Volodymyr Machula
Volodymyr Machula

Reputation: 1594

What is the benefit of using IQueryable and LINQ queries?

I have a project where was realized own configuration classes:

IconSizesConfigSection: ConfigurationSection
IconSizesCollection: ConfigurationElementCollection
IconSize: ConfigurationElement

In Config class exists this property:

public IQueryable<IconSize> IconSizes
    {
        get 
        {
            IconSizesConfigSection configInfo = (IconSizesConfigSection)ConfigurationManager.GetSection("iconConfig");
            return configInfo.IconSizes.OfType<IconSize>().AsQueryable<IconSize>(); 

        }
    }

IconSizes property returns IconSizesCollection which derives from ConfigurationElementCollection. In turn ConfigurationElementCollection derives from ICollection, IEnumerable.

In some another class I have such code:

var previewIconSize = Config.IconSizes.FirstOrDefault(c => c.Name == "AvatarSize");

Why in such case uses Deffered Execution? Why initially it uses AsQueryable<IconSize>() for collection and then uses LINQ and Deffered Execution?

Is there any benefits compared with using simple List?

Upvotes: 2

Views: 735

Answers (3)

Paulo Morgado
Paulo Morgado

Reputation: 14846

Both IEnumerable and IQueryable use deferred execution. The difference is that IQueryable is used to cross boundaries like database queries, entity framework queries or OData queries.

When an IQueryable is iterated over, the query is translated to the remote provider's idiom and executed there. When the response is received from the remote provider, it is translated to a local object representation.

Upvotes: 1

softwarebear
softwarebear

Reputation: 451

Deferred Execution is good because your user may never use the result set and hence there would have been no point querying the data source.

There may be some LINQ methods your user can't use unless they cast the result to IQueryable which means you might restrict what they can do, or force them to cast/copy the list into something more useful.

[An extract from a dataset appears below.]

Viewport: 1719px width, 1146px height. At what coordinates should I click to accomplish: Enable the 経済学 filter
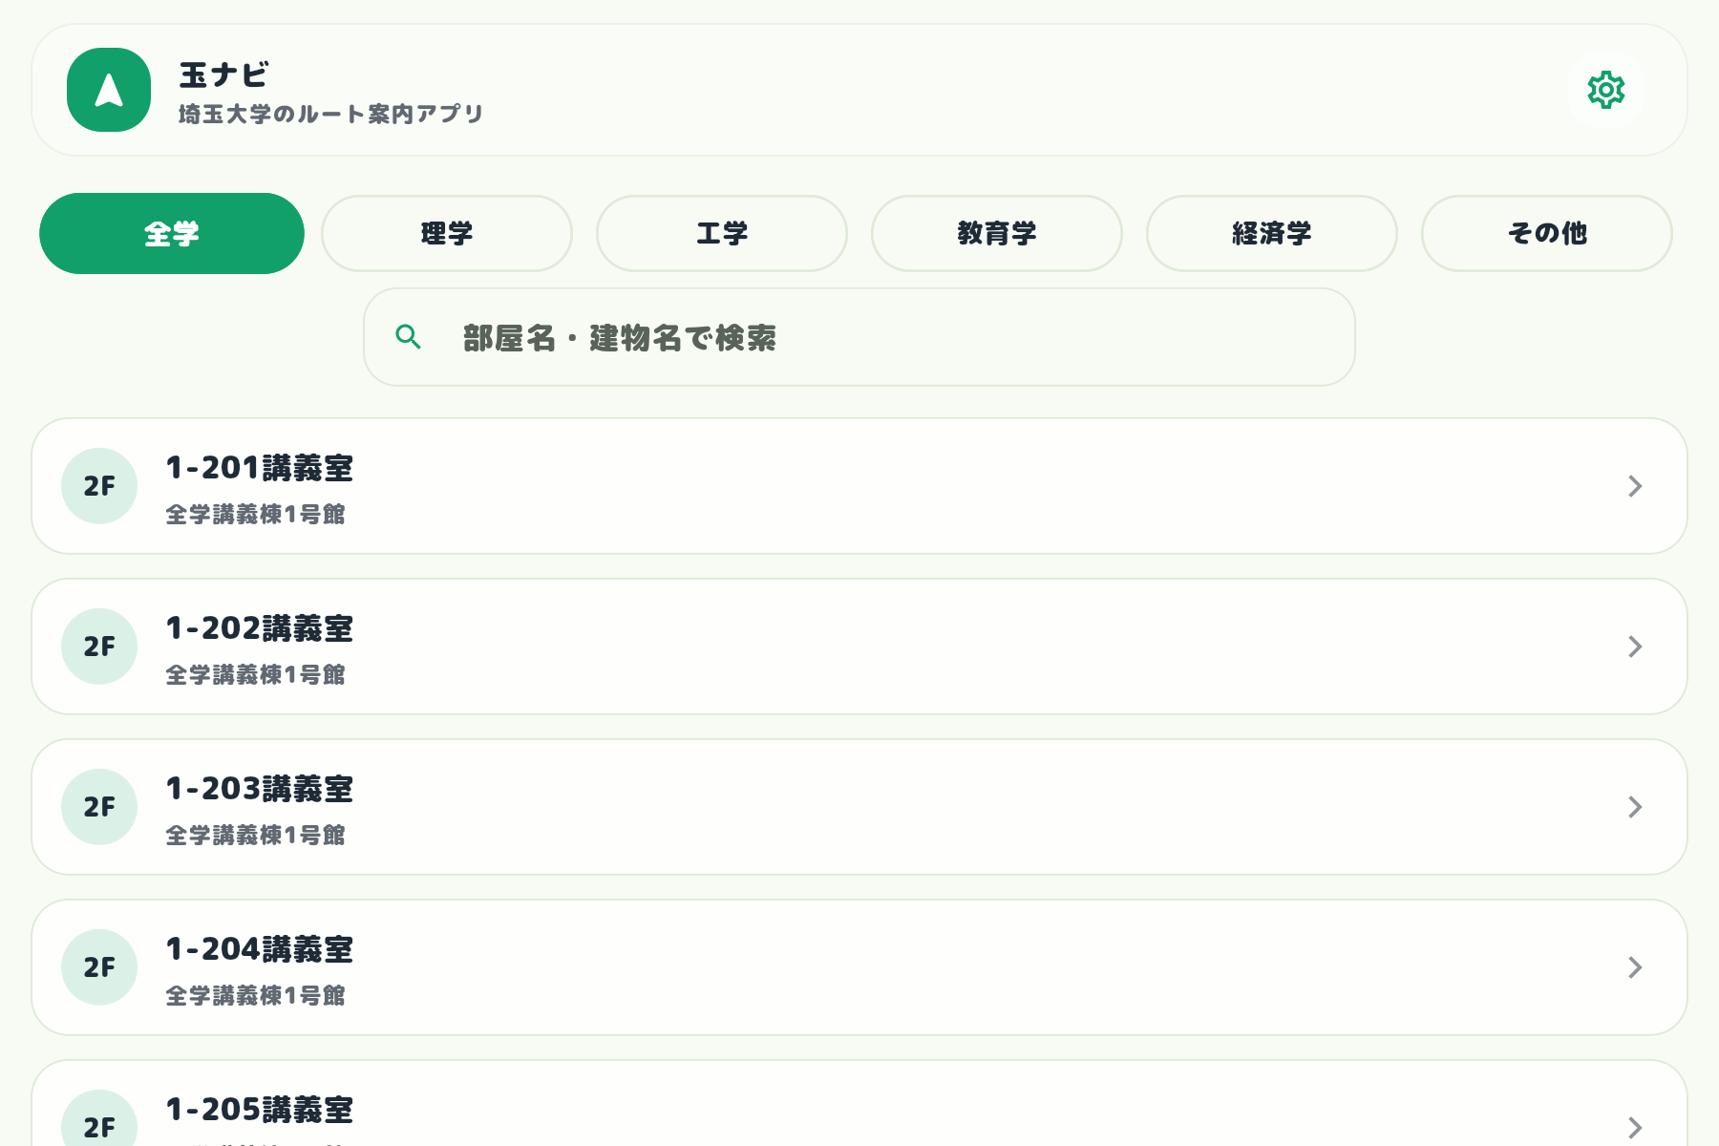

If you use a List, then you're hard coding your solution to a List, do you care what the implementation of the collection is, does your user ... probably not as long as it supports the necessary interfaces.

Upvotes: 0

smartcaveman
smartcaveman

Reputation: 42246

In these case, there is no practical benefit. Using IQueryable is helpful for cases when query rewriting/translation will optimize performance. You will actually incur decreased performance in the provided example.

One example of using IQueryable in a helpful way is the significant performance increase gained when lazily translating and evaluating queries against a database or web service. This will perform significantly better than the alternative of pulling massive result sets and applying query logic in active memory with a "simple List".

The way you can tell that using the IQueryable in your case is detrimental is that the collection is already loaded into memory, when you begin the query.